4 Data Structure and Attribute Classification
Consider the following data which constitute a random sample of 25 New York Times bestselling harcover books (Pruett, 2021). Take a minute to look familiarize yourself with these data.
These data have a tabular structure, that is, it is organized into rows and columns. In well-organized tabular data, the rows represent cases (also called units) and the columns represent attributes (also referred to as variables). It is important to identify what the cases and attributes are when you initially look at a new data set.
In these data, there are 25 cases, and each case is a NYT best selling book. That is, each row represents a different NYT best selling book. There are eight attributes in these data. Attributes are the information or characteristics that are collected for each of the cases. The attributes in these data are:
- The year the book was published,
- The title of the book,
- The author of the book,
- Whether the author identifies as a female (0 = no, 1 = yes),
- The total number of weeks the book was on the NYT Best Sellers list,
- The first week the book appeared on the NYT Best Sellers list,
- The book’s debut rank on the NYT Best Sellers list, and
- The book’s highest rank while it was on the NYT Best Sellers list.
Tabular data are required in order to carry out most analyses with computational tools, although not all data are tabular. For example, many websites store data in non-tabular forms such as XML or JSON. In this course, all the data you work with will be tabular.
Aside from identifying the cases and attributes, here are some other questions about collected data that you should answer (Gould & Ryan, 2013):
- What are the units of measurement for each quantitative attribute?
- Who collected the data?
- How and where were the data collected?
- Why were the data collected?
The answers to these questions give us information about the data’s context, which is key to drawing reasonable conclusions and interpreting any statistical analyses.

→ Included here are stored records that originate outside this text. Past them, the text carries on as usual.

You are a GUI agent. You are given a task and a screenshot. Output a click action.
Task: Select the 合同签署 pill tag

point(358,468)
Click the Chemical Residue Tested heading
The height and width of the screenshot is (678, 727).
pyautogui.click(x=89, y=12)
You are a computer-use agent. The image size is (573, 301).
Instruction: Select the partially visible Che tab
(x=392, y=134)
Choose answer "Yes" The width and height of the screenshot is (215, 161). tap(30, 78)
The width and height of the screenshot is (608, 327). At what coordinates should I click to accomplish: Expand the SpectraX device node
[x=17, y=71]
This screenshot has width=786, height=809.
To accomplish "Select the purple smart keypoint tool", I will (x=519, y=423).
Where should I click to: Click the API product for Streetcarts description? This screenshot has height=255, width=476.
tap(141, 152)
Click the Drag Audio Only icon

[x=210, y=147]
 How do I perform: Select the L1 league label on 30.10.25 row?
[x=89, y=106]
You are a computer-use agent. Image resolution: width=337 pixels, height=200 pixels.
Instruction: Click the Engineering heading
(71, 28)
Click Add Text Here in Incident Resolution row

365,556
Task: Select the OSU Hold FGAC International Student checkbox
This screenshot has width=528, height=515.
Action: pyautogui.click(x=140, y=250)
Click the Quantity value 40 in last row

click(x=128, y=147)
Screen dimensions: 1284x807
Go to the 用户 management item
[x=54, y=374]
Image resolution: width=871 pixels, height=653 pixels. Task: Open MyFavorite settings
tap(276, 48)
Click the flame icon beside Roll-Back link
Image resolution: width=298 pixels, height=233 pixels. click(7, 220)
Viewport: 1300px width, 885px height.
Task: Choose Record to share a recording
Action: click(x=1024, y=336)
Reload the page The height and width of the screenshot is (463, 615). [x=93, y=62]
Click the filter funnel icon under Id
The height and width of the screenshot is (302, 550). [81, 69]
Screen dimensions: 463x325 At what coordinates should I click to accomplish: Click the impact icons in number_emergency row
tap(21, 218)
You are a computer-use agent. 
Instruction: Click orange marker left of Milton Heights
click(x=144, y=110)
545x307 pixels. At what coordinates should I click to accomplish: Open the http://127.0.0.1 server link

If you are the one collecting the data, you should record all of this information so others have access to it. For the NYT bests sellers data here are the answers to these questions:
- What are the units of measurement for each quantitative attribute?
total_weeks
: Number of weeksfirst_week
: Date given in month/day/year formatdebut_rank
andbest_rank
: Rank on the NYT Best Sellers List (smaller values indicate a higher rank)
- Who collected the data? Jordan Pruett for the Post45 Data Collective. The Post45 Data Collective peer reviews and houses post-1945 literary data on an open-access website designed, hosted, and maintained by Emory University’s Center for Digital Scholarship.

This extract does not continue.